*** Supplied entries ***
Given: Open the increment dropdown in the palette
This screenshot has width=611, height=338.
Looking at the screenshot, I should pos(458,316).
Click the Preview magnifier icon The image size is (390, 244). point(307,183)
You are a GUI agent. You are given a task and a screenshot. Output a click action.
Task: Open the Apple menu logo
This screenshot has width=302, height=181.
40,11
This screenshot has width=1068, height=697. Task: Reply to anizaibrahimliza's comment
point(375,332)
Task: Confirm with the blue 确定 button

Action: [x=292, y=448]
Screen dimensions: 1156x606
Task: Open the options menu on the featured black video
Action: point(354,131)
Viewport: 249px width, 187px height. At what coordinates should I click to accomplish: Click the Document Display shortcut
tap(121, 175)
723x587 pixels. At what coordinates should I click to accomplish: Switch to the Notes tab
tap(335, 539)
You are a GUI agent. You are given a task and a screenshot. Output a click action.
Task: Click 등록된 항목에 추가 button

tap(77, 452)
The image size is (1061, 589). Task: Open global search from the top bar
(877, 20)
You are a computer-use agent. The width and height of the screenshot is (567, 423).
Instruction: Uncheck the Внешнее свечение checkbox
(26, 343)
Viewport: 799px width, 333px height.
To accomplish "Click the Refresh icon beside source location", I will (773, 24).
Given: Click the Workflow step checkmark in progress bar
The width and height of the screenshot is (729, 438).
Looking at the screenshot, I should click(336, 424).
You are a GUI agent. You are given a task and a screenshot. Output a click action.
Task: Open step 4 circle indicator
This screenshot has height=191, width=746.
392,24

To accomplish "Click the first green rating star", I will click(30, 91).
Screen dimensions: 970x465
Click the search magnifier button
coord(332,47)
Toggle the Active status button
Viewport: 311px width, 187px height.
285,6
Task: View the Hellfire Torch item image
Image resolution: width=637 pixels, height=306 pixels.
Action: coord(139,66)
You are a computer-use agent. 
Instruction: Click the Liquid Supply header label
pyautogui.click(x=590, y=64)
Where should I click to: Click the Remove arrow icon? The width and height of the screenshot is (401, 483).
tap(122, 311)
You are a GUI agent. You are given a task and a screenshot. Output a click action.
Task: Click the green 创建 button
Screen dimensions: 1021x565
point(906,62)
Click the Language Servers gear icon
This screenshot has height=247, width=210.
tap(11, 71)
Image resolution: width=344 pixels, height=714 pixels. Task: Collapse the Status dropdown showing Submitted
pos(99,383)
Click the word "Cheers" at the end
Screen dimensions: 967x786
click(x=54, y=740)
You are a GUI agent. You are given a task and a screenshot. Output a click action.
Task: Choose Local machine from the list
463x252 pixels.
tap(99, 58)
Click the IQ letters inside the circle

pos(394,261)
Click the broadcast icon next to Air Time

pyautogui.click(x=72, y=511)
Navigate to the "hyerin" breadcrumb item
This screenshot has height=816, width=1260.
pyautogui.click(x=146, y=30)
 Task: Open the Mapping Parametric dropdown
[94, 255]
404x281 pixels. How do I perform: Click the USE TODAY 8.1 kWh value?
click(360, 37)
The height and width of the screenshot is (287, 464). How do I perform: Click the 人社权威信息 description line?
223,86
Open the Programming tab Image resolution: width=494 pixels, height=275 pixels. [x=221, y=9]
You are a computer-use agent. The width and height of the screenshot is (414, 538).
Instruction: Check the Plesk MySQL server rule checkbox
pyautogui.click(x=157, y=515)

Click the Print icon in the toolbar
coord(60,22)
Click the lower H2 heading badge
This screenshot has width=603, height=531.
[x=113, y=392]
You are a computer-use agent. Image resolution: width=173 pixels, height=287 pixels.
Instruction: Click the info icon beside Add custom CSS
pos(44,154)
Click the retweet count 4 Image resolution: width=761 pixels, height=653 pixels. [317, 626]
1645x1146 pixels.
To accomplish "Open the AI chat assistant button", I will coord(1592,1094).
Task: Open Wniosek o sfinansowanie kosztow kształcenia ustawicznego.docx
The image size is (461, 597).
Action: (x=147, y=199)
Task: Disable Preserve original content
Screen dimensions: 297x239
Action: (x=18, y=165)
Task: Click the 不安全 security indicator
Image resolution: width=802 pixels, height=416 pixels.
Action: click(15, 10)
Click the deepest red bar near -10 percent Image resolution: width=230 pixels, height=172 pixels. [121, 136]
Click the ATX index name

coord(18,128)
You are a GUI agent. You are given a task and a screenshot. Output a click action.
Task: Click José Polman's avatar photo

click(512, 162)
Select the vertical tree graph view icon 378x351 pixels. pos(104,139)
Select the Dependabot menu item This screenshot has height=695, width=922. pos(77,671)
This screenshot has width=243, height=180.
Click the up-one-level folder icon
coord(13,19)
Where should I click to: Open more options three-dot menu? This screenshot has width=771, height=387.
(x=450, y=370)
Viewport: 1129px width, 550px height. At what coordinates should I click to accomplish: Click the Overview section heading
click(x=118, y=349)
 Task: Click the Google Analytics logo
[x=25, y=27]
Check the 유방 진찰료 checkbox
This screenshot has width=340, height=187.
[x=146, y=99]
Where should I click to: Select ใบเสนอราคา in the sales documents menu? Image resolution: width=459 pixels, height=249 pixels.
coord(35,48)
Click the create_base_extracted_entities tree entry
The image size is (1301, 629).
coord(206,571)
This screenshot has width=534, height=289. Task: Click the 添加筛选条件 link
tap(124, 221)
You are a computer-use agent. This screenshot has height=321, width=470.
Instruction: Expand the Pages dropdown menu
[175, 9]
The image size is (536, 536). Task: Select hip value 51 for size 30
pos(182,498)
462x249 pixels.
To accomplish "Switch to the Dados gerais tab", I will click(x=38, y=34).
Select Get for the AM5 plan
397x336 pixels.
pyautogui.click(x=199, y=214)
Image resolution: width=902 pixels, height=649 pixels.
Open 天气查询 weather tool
***
▸ **Work task**
Show every line of the material above in which "tree" is present.

▸ **Exercise solution**
Select the vertical tree graph view icon 378x351 pixels. pos(104,139)
Click the create_base_extracted_entities tree entry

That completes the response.